New features in Python 3.8

Early this morning I was looking into one of my Python programs and thought about "How it would be great if I could do assignment right in a condition check expressions...". And BOOM! Meet Python 3.8 new features!

New features in Python 3.8
1 min read
By prox

Assignment expressions

New syntax implemented (:=) that allow to do variable assignments right in the expressions.

discount = 0.0
if (mo := re.search(r'(\d+)% discount', advertisement)):
    discount = float(mo.group(1)) / 100.0

Earlier I would need to do something like that:

discount = 0.0
if re.search(r'(\d+)% discount', advertisement):
    mo = re.search(r'(\d+)% discount', advertisement)
    discount = float(mo.group(1)) / 100.0

It recommended though to limit use of so-called "walrus" operator only in clean cases to reduce complexity and improve readability.

More info can be found in PEP 572.


f-strings support "=" for self-documenting expressions and debugging

Added an = specifier to f-strings. An f-string such as f'{expr=} will expand to the text of the expression, an equal sign, then the representation of the evaluated expression.

>>> user = 'eric_idle'
>>> member_since = date(1975, 7, 31)
>>> f'{user=} {member_since=}'
"user='eric_idle' member_since=datetime.date(1975, 7, 31)"

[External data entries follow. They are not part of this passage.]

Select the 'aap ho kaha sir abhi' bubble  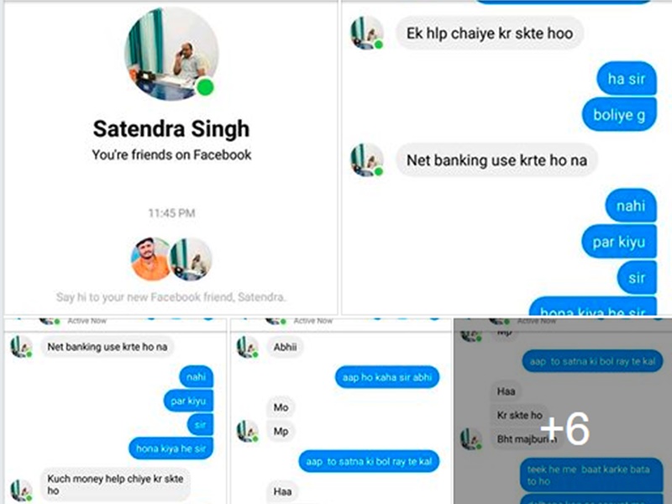pyautogui.click(x=387, y=377)
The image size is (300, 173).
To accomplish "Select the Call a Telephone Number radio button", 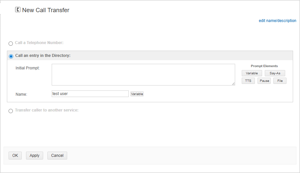I will coord(11,43).
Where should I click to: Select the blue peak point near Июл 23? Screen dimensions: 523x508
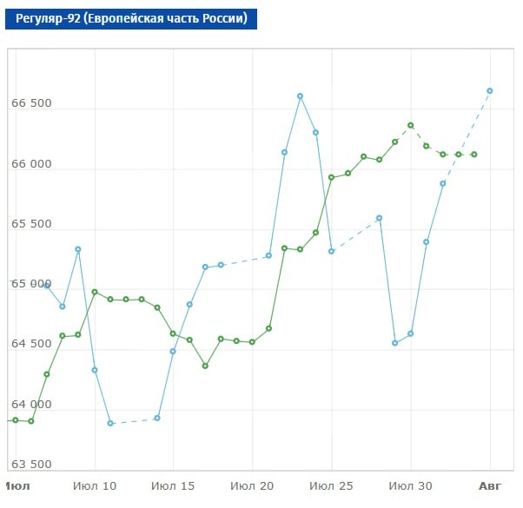[x=301, y=96]
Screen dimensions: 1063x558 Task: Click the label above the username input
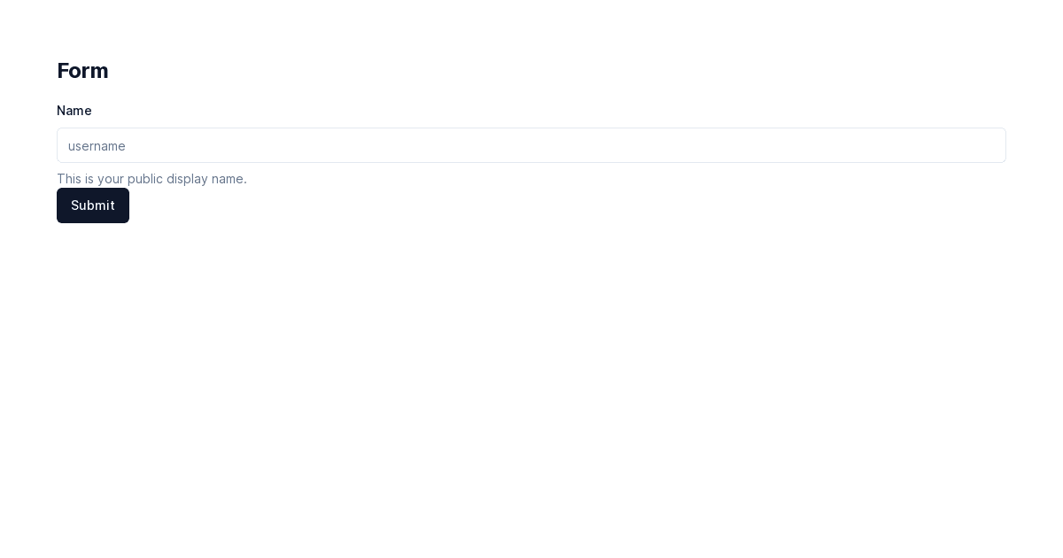point(74,111)
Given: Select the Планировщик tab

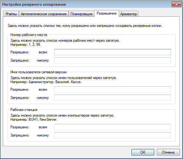Looking at the screenshot, I should coord(82,14).
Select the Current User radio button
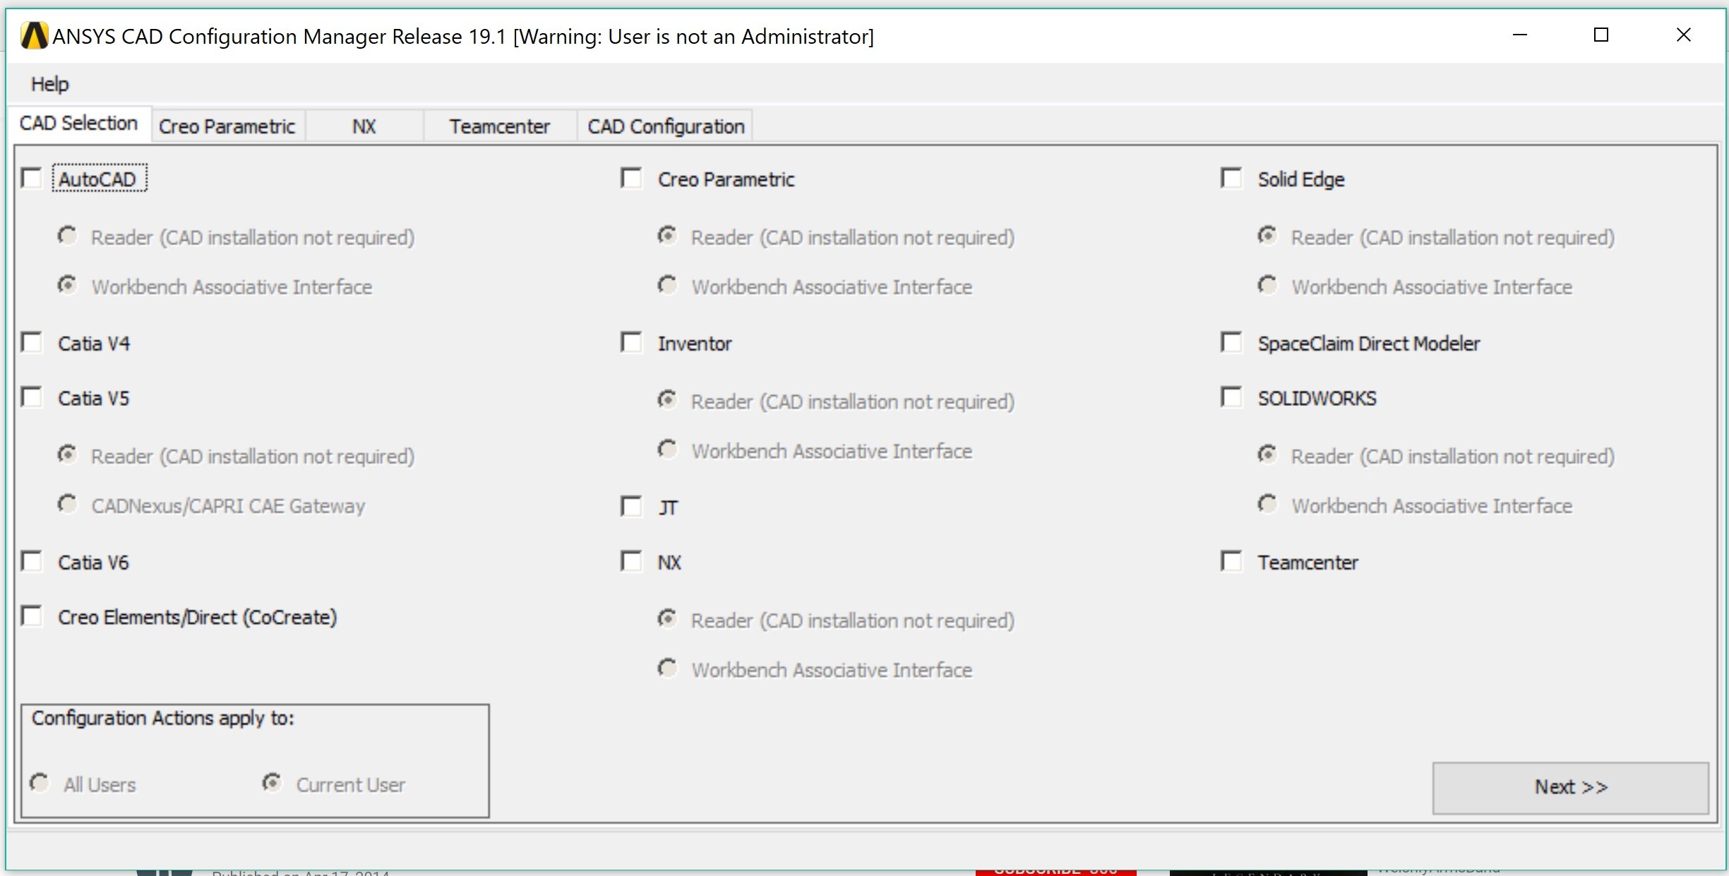 click(272, 784)
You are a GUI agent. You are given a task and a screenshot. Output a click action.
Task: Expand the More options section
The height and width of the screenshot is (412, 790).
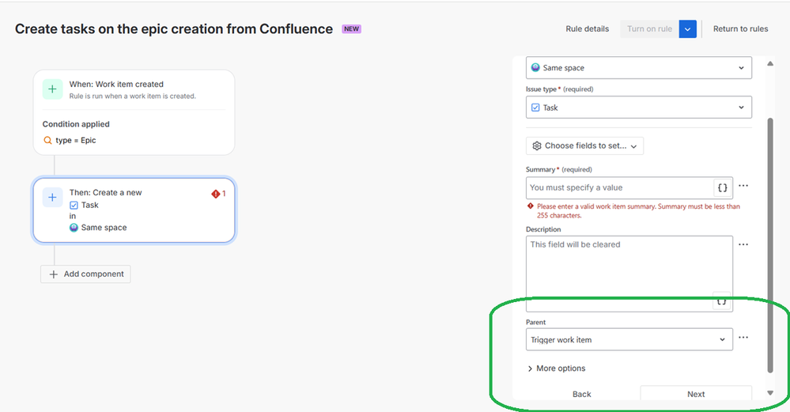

The = specifier will display the whole expression so that calculations can be shown:

>>> print(f'{theta=}  {cos(radians(theta))=:.3f}')
theta=30  cos(radians(theta))=0.866

More details in contribution bpo-36817.


Other changes

  • A continue statement now legal in the finally clause. Earlier it was illegal due to a problem with implementation.
  • When the Python interpreter is interrupted by Ctrl-C (SIGINT) and the resulting KeyboardInterrupt exception is not caught, the Python process now exits via a SIGINT signal or with the correct exit code such that the calling process can detect that it died due to a Ctrl-C. Shells on POSIX and Windows use this to properly terminate scripts in interactive sessions.

It's required to say, that for today (Aug 14) Python 3.8 is in beta-phase and release date is not known.